- Deixe-me explicar uma coisa, querida, para que você entenda: passado, presente e futuro são meras abstrações de nossa mente racional que insiste em tentar enquadrar o tempo dentro de um esquema funcional teórico que se adeque à necessidade que temos de compreender o incompreensível de nossa existência, sacou?
Espere, deixe-me continuar, ainda não terminei, baixe esse braço com o balde e tire a outra mãozinha da cintura. Esse cenho franzido é porque não entendeste nada do que eu disse, não é, amor? Pois deixa que eu explico como se você tivesse cinco anos. Senta aqui um pouquinho. É assim, ó: passado, presente e futuro não existem. O que há é um fluxo continuo da existência dos seres e das coisas. Existe o ser, e ao mesmo tempo existe o nada. O ser e o nada, pescou? Portanto, o passado não existe e nunca existiu, porque, quando o passado estava ativo, ele era o presente naquele momento, entende? Tampouco existe o futuro, porque quando aquilo que denominamos como futuro chega, ele se transforma automaticamente em presente. E o presente é outra abstração, porque ele flui continuamente, escorrega pelos nossos dedos no exato momento em que nossa mente se fixa nele, e imediatamente ele já é um passado transformando-se no futuro que se presentifica. Sem beliscar, sem beliscar, meu bem, para e escuta mais um pouquinho!

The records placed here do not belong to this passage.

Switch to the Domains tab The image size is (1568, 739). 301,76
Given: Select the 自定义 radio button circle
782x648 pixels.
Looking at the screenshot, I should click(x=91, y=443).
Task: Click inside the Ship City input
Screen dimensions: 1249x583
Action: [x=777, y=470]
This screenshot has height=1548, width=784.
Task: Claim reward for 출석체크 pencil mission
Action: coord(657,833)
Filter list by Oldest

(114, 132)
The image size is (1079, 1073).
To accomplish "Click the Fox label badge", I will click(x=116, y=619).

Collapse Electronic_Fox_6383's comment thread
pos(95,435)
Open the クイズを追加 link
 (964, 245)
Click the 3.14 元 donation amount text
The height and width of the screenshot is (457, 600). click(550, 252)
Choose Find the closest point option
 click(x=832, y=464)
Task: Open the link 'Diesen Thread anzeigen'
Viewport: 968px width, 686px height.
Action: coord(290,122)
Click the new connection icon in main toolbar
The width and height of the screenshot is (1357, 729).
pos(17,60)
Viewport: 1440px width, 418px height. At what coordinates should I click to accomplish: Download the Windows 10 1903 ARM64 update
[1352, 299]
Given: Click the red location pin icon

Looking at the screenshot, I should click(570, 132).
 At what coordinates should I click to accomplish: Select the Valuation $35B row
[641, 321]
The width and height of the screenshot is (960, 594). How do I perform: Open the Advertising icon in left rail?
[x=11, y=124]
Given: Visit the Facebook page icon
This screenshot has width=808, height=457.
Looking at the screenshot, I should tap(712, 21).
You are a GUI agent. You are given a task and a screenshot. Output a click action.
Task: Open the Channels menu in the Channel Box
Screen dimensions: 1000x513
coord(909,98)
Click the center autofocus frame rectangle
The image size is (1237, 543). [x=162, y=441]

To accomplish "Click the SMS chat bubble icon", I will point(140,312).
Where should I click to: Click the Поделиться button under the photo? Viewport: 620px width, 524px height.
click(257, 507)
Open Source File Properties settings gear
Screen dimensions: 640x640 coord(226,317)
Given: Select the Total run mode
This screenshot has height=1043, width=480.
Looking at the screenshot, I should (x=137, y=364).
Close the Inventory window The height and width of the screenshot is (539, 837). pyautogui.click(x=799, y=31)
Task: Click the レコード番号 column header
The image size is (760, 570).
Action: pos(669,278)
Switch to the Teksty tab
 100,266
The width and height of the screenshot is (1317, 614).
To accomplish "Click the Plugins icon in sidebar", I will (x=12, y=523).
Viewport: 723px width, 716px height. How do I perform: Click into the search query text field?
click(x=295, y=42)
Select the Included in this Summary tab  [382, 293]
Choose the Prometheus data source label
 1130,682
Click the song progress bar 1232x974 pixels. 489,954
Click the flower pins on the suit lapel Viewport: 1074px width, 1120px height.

Olha só: seguindo a lógica do meu raciocínio, pois você sabe que os homens têm pensamento mais racional e as mulheres mais emocional (por isso que estás bravinha, meu amor, tudo é científico, vês?), seguindo essa lógica, fica claro que é injusta a acusação que você faz de que eu fico o tempo todo sentado no sofá comendo porcaria e olhando televisão enquanto você faxina a casa, porque você disse isso no passado, que não existe, e o presente não é este que você julga estar vendo. Quando eu digo que farei a faxina, você deve contabilizar essa promessa como algo já realizado, uma vez que acabo de te provar que... ei... benzinho... largue o chinelo... que é isso... tá bom, tá bom eu vou, eu vou, eu limpo. Me dá aqui esse balde e esse pano. Contra o chinelo, não há argumento científico que se imponha mesmo...
(Crônica publicada no jornal Pioneiro em 4 de fevereiro de 2011)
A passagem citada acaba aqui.